MiPad: Speech Powered Prototype Listens and Learns

REDMOND, Wash., May 22, 2000 — Xuedong
“X.D.”
Huang, founder and head of the Speech Technology Group at Microsoft Research (MSR), figures that users of handheld computers are tired of tapping tiny styluses or typing on minuscule keyboards to compose e-mail and schedule appointments.

To address this problem, Huang’s group — which includes some of the best speech researchers in the world — recently developed a research project called MiPad (pronounced
“my pad”
), which is short for
“my interactive pad.”
The prototype device enables users to accomplish many common tasks using speech recognition, natural-language processing and wireless-data technologies.

The device, which company Chairman and Chief Software Architect Bill Gates demonstrated on March 21 at the Latin America Enterprise Solutions Conference in Miami, combines cellular phone, Internet access and handheld-computer capabilities.

MiPad incorporates a built-in microphone that activates whenever a field is selected. When a user taps the screen or uses the built-in roller to navigate, the action narrows the number of possible instructions that the computer will expect to hear. Select an entry in the address book, for example, and the computer “knows” you are about to enter a voice command to establish a new address or modify an existing entry.

MiPad runs on Windows CE and is linked to an NT Server. An MSR continuous-speech-recognition (CSR) engine boasting a 64,000-word vocabulary powers the device. Another engine interprets language inputs from the CSR engine and maps them into meaningful actions that MiPad understands.

Users
“train”
MiPad to recognize their speech by speaking into the built-in microphone. Huang dictated the MiPad
“readme”
file into the microphone to train the device to recognize his voice. Now, when he asks his MiPad for someone’s address, the device displays it immediately — despite his rapid-fire, accented elocution.

MiPad is the first demonstration application designed to showcase MSR’s Dr. Who
“tap and talk”
interface and engine technologies. The name is a nod to the hero of a British science-fiction television show who travels through space and time to battle evil and injustice.

Speech is a natural, efficient method of interacting with a computer, but simply layering it onto an existing product doesn’t do it justice, says Microsoft program manager Derek Jacoby. Because MiPad is currently based on a client-server model and is a research project, MSR researchers are free to experiment with the interaction model without being bound by excessive hardware or product constraints. “Our goal is to make interacting with the computer as natural and easy as interacting with a person — at least within the limited subject domain of email and calendar tasks,” Jacoby says.

“I can imagine that one day I will be able to use speech to access the vast information on the Internet while connected and also use it to manage my personal information while off-line,”
says Peter Mau, the developer lead on the project.

MiPad is architecture for both the client-server and standalone models.”

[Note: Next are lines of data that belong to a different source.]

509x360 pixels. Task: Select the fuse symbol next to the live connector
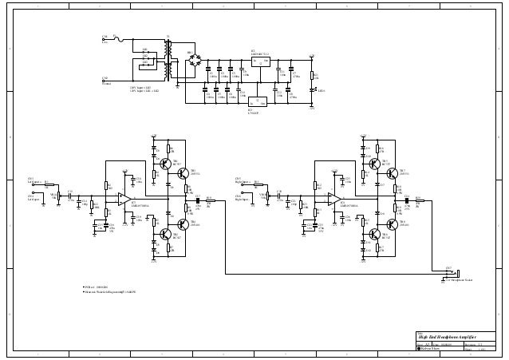click(119, 38)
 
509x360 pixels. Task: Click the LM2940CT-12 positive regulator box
click(261, 61)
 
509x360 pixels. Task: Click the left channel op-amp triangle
click(126, 200)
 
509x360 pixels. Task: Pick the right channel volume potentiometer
click(266, 196)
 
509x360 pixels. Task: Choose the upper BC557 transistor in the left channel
click(168, 164)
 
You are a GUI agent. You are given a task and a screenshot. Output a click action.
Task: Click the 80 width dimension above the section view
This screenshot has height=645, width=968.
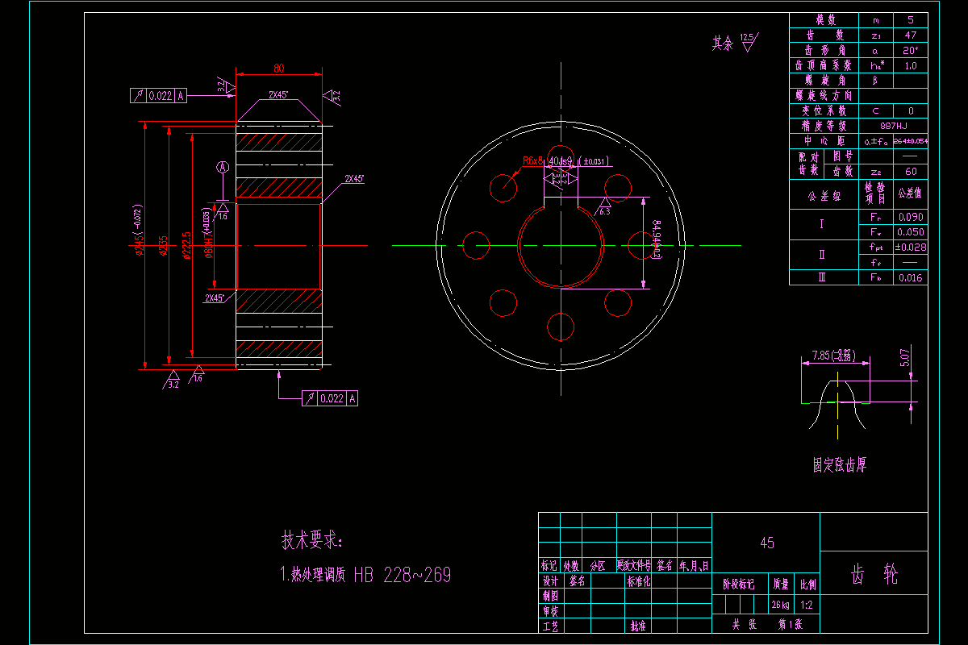point(278,68)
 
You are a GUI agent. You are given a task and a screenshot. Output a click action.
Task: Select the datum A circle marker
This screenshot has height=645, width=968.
point(223,168)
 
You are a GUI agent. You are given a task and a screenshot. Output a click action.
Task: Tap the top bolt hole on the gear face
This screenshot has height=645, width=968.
point(560,158)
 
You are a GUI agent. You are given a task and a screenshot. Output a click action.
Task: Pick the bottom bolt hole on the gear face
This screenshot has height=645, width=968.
point(560,327)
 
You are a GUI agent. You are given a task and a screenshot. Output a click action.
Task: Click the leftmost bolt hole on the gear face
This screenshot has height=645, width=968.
point(476,245)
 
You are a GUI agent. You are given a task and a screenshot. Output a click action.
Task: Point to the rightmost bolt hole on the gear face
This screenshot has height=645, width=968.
point(645,245)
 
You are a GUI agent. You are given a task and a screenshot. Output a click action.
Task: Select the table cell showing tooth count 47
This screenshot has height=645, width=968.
point(911,35)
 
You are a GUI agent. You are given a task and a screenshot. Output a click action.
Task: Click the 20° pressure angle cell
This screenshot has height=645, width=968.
point(911,51)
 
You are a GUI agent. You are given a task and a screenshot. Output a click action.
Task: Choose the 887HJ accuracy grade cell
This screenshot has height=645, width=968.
point(894,126)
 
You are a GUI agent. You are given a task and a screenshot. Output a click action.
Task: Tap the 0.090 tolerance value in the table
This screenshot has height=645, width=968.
point(911,217)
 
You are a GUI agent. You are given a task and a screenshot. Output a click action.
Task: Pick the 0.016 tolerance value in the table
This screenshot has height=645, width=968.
point(911,277)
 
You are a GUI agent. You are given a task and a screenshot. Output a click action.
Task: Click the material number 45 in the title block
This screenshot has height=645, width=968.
point(766,543)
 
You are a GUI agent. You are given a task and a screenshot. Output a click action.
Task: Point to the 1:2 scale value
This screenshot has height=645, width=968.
point(807,605)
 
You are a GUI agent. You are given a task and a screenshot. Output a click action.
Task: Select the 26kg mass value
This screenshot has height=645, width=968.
point(780,605)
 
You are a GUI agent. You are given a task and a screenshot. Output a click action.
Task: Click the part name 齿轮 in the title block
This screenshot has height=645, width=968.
point(874,574)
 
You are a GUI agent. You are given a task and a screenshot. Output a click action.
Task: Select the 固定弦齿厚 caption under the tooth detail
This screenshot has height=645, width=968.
point(839,465)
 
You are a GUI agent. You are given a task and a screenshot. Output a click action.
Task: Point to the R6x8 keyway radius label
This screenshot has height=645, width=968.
point(534,161)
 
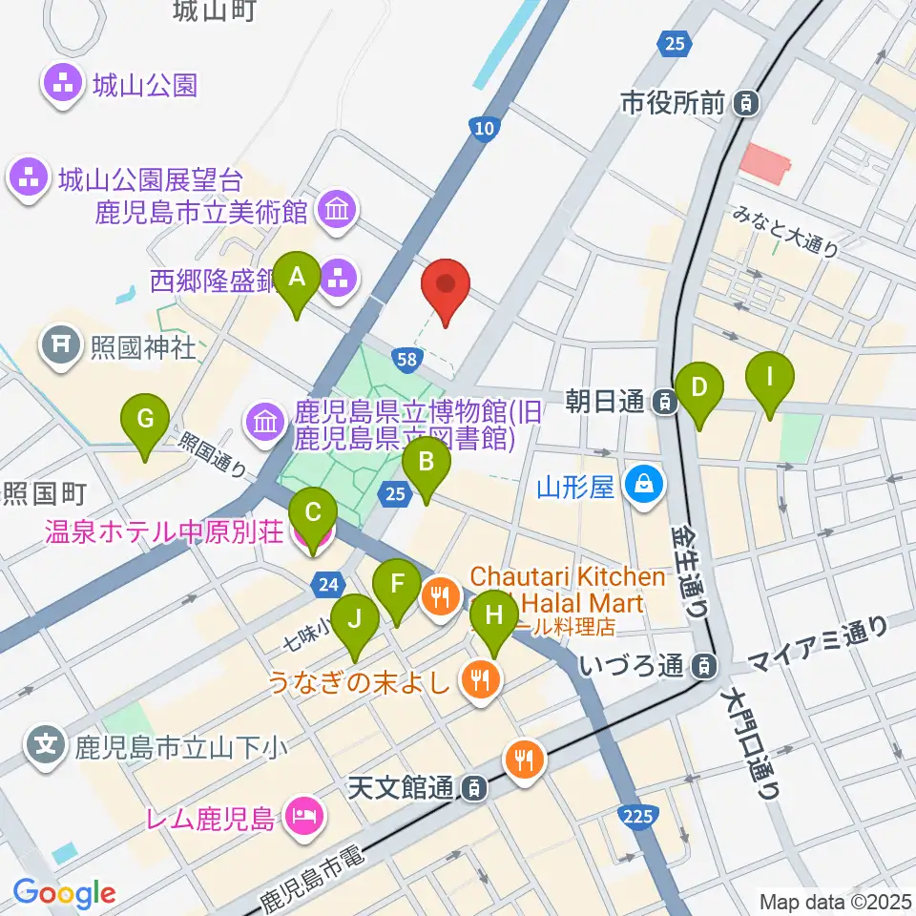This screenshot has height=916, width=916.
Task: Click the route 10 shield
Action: pos(485,127)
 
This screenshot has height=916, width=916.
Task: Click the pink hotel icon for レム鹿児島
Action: pos(307,817)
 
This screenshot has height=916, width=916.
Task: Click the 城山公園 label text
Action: pos(145,86)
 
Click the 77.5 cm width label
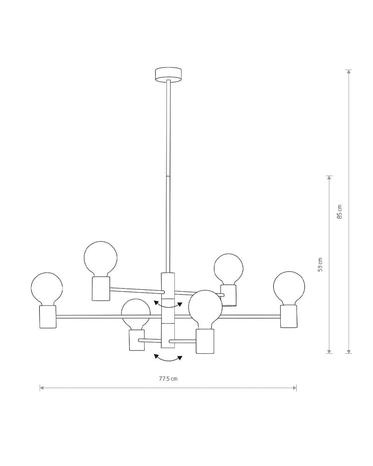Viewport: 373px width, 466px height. [x=168, y=378]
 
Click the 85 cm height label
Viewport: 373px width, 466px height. [x=340, y=212]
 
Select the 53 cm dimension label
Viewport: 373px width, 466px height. [x=320, y=265]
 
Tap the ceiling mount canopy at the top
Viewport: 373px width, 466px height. [x=168, y=74]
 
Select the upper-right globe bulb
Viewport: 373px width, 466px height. [x=228, y=269]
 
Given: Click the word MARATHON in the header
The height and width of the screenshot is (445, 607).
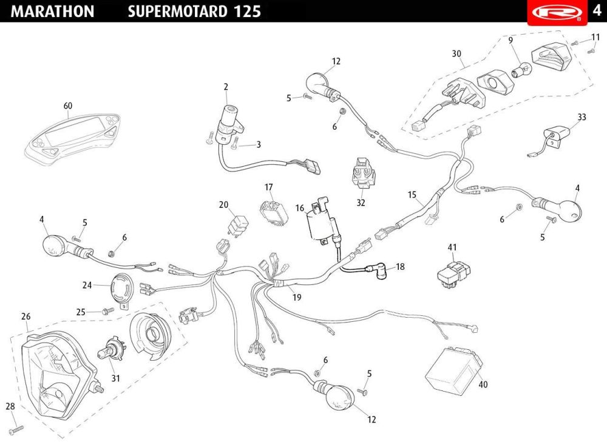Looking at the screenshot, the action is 53,12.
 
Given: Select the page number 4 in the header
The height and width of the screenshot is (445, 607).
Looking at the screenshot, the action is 596,12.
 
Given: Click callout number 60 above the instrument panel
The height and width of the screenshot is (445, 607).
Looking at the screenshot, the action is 68,106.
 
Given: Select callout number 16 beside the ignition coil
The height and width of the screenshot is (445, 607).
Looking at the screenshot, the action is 300,209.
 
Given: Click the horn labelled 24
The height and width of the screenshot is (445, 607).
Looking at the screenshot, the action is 121,287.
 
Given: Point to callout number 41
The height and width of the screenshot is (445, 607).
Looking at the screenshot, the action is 452,247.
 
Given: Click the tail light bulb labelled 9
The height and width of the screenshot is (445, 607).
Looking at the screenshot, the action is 520,72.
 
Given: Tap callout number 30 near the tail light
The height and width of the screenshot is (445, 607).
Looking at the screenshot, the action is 456,53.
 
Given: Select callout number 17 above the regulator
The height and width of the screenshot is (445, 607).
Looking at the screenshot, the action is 269,187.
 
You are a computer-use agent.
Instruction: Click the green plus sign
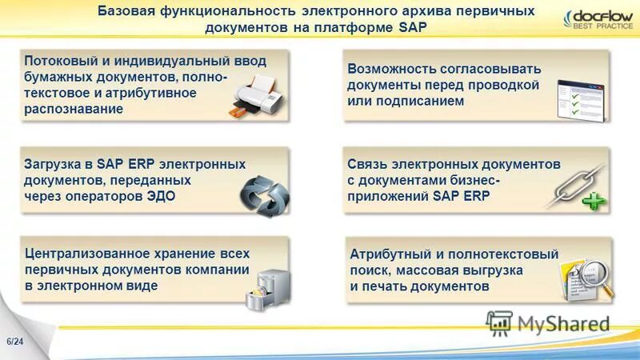[594, 202]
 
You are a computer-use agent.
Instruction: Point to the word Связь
[366, 164]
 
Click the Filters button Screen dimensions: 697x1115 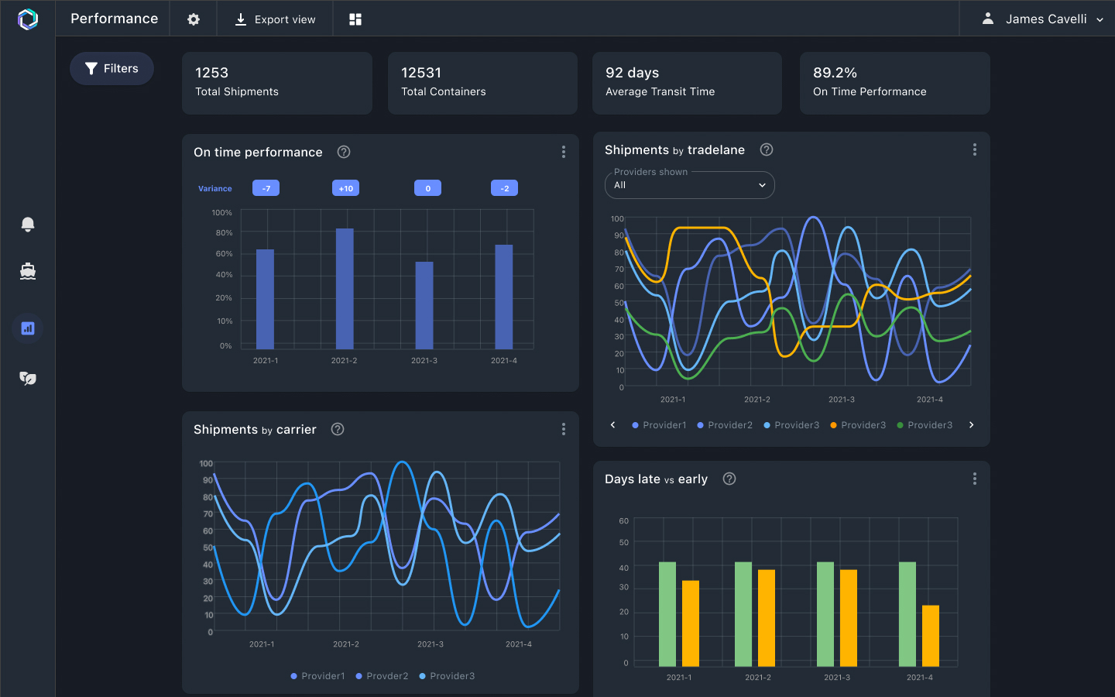coord(112,69)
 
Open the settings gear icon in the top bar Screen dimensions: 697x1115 coord(194,19)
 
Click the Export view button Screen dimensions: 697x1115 coord(275,19)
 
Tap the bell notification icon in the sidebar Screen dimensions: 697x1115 coord(28,225)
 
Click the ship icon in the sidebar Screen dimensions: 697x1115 coord(28,271)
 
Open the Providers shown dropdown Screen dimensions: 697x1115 coord(689,185)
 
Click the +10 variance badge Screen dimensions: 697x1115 coord(345,188)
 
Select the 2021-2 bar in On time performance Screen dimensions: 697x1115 coord(345,289)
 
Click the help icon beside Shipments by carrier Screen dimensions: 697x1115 coord(338,429)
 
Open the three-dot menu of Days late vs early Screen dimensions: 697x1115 coord(974,479)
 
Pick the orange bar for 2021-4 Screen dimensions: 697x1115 coord(930,635)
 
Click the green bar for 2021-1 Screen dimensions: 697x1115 coord(667,613)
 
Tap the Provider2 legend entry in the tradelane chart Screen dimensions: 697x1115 coord(725,425)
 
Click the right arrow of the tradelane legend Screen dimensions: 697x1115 coord(971,425)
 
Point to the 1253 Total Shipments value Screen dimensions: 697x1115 coord(211,73)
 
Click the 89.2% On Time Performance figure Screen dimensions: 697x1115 coord(835,73)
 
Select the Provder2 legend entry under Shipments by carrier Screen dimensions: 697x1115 coord(382,676)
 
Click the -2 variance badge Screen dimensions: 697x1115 coord(504,188)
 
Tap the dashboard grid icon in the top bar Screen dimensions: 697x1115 coord(355,19)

Ease-of-use is another significant factor in the vision of the MiPad project. Senior researcher Alex Acero says he and his fellow researchers are heavily considering consumer wants and needs. “Results from our internal tests show that users of MiPad do not like wearing headset microphones,” Acero says. “On the other hand, a microphone located on the MiPad device captures a lot more background noise, which results in significantly lower recognition accuracy. Thus, we’re working to improve the robustness of the ‘recognizer’ in such noisy conditions.”

Huang says the MiPad prototype will be the launch pad from which other, similar products will be introduced.
“The mission of Dr. Who is to develop a new, compelling interaction model,”
he says.
“By developing MiPad, we are working to perfect a model that we can generalize and extend for many other home and office uses. That mission is very important and strategic for Microsoft.”

The key goal, Huang notes, is familiar: enable people to access information any time, any place, on any device. He believes that speech technologies will help the company fulfill this mission and expand its business into the home and to mobile markets.

Huang explains that incorporating speech into portable wireless devices, such as the MiPad prototype, was initially inspired by the vision of MSR Vice President Rick Rashid. Although Huang says it might be awhile before MiPad and similar Microsoft products become available, he sees benefits beyond commercial release.

“I would love to see MiPad technology turned into a product,” Huang says. “But we’re not just selling it as a device. We’re selling it as a vision for Microsoft and the industry.”